EXERCISE OBJECTIVE
In the part that opens with the line containing "Where should I click to: Click the purple" and closes with the end of the material, rename "orange" to "yellow" and write that part out again with everything else unchanged.
Begin
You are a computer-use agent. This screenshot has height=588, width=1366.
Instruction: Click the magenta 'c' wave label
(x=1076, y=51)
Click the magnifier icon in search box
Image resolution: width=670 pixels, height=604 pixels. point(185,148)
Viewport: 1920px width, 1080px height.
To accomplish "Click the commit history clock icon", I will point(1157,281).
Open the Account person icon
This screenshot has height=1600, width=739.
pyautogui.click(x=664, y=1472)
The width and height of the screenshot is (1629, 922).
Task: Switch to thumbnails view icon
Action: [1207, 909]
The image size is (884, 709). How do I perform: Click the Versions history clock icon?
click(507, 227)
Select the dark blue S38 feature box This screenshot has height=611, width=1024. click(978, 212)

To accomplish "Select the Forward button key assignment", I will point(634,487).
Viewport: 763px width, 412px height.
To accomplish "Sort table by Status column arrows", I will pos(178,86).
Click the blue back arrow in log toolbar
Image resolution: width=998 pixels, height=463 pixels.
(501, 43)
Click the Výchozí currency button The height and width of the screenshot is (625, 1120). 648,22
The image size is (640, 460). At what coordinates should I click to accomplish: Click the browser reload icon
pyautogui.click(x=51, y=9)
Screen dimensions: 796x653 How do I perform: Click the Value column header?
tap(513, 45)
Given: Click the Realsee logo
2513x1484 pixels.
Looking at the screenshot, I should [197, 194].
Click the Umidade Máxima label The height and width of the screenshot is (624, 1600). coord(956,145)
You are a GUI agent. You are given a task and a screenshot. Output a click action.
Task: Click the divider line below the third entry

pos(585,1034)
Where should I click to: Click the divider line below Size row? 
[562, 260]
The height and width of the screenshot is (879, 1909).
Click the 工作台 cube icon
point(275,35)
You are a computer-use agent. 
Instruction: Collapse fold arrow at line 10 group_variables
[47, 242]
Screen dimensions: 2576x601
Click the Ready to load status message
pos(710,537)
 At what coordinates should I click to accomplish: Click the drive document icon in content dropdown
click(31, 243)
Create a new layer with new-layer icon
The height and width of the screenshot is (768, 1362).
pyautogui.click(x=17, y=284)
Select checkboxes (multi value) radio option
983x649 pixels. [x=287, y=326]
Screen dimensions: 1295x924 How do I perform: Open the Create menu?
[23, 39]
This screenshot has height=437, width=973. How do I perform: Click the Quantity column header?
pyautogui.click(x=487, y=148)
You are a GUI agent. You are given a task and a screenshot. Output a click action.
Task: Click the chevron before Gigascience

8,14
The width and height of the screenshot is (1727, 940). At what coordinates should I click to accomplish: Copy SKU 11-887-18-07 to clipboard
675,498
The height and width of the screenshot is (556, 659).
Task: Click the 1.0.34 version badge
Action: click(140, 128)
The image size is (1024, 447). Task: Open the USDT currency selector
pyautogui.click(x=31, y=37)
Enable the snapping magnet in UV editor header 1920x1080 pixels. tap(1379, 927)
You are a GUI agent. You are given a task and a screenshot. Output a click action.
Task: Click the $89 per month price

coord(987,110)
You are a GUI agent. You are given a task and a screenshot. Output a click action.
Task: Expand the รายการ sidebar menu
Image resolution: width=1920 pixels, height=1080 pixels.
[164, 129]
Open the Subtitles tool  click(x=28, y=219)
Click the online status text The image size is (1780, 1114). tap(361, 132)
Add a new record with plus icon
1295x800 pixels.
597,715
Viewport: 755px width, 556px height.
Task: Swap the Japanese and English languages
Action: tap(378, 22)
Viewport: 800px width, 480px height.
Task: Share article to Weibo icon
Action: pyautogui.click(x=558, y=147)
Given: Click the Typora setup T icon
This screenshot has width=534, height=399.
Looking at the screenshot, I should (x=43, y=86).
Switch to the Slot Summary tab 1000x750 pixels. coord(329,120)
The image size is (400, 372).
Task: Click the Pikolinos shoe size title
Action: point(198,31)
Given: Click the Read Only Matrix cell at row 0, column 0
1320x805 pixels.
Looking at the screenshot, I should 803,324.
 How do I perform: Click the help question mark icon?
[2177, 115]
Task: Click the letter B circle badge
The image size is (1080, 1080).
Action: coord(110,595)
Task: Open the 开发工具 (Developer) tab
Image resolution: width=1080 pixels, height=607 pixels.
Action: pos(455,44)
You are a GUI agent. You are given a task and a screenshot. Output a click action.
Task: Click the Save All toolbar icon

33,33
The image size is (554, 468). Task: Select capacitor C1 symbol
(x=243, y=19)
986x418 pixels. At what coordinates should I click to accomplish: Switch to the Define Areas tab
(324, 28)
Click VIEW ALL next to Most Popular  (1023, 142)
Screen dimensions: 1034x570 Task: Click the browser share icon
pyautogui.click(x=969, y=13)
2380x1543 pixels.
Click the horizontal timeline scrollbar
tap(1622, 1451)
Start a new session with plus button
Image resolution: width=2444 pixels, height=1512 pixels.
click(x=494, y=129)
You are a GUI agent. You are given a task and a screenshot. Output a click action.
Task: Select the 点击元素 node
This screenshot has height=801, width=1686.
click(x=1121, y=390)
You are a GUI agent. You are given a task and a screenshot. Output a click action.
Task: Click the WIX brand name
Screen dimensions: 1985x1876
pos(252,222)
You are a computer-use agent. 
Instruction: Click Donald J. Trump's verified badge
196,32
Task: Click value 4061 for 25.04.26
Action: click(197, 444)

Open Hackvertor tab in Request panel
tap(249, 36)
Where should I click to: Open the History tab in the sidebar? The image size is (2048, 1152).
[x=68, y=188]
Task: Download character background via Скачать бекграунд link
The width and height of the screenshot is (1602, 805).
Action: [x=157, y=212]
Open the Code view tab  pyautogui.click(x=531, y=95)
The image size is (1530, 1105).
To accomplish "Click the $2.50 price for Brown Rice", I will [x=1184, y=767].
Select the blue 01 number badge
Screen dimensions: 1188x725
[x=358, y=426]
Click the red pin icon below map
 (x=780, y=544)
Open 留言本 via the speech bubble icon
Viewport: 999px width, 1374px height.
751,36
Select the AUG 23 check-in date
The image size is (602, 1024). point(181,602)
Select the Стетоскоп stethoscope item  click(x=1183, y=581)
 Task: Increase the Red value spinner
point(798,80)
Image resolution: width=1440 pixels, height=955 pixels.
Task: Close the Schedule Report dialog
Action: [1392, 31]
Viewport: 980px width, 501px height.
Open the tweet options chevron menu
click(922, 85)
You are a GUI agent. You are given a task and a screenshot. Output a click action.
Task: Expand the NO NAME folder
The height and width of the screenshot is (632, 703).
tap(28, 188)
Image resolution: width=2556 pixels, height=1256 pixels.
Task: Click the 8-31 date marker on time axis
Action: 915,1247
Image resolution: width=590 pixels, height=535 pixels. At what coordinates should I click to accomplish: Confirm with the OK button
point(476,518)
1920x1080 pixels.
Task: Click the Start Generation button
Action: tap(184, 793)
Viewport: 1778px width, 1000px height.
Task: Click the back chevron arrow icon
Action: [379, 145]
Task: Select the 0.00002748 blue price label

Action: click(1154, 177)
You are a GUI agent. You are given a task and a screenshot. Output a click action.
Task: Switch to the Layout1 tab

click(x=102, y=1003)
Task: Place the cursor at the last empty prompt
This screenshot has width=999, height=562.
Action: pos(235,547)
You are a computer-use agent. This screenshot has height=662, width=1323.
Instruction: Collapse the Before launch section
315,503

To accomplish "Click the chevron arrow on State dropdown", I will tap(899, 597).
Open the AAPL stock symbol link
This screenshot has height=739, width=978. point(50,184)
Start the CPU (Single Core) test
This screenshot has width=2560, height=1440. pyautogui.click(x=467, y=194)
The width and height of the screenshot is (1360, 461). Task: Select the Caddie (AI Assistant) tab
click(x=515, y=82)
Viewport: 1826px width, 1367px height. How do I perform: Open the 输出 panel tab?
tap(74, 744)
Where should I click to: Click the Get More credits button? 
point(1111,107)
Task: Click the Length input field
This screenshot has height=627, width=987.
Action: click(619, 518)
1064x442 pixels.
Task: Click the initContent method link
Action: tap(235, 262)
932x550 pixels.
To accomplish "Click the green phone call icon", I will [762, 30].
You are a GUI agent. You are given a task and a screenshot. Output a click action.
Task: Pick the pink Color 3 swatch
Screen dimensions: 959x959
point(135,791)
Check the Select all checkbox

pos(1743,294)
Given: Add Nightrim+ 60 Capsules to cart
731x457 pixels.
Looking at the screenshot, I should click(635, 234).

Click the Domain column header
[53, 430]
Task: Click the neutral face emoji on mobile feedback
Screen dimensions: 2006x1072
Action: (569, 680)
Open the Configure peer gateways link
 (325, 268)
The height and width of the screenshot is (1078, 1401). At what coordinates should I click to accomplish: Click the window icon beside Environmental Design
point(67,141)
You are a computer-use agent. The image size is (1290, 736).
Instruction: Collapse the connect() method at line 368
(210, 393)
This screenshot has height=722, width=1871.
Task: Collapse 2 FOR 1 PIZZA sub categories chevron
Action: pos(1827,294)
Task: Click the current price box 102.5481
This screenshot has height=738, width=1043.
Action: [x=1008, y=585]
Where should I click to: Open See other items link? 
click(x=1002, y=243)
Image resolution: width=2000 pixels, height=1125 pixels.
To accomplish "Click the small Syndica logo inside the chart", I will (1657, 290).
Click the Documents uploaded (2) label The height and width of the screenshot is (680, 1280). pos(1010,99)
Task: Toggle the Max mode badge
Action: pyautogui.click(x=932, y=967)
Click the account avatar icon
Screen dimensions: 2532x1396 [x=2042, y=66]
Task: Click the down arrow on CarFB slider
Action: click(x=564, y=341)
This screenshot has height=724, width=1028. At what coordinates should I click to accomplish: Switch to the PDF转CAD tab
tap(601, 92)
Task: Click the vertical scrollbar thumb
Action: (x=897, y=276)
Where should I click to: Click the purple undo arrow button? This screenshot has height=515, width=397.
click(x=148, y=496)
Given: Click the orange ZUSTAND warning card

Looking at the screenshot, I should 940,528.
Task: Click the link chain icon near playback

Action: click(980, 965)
End
CORRECT ANSWER
Where should I click to: Click the purple undo arrow button? This screenshot has height=515, width=397.
click(x=148, y=496)
Given: Click the yellow ZUSTAND warning card

Looking at the screenshot, I should 940,528.
Task: Click the link chain icon near playback

Action: click(980, 965)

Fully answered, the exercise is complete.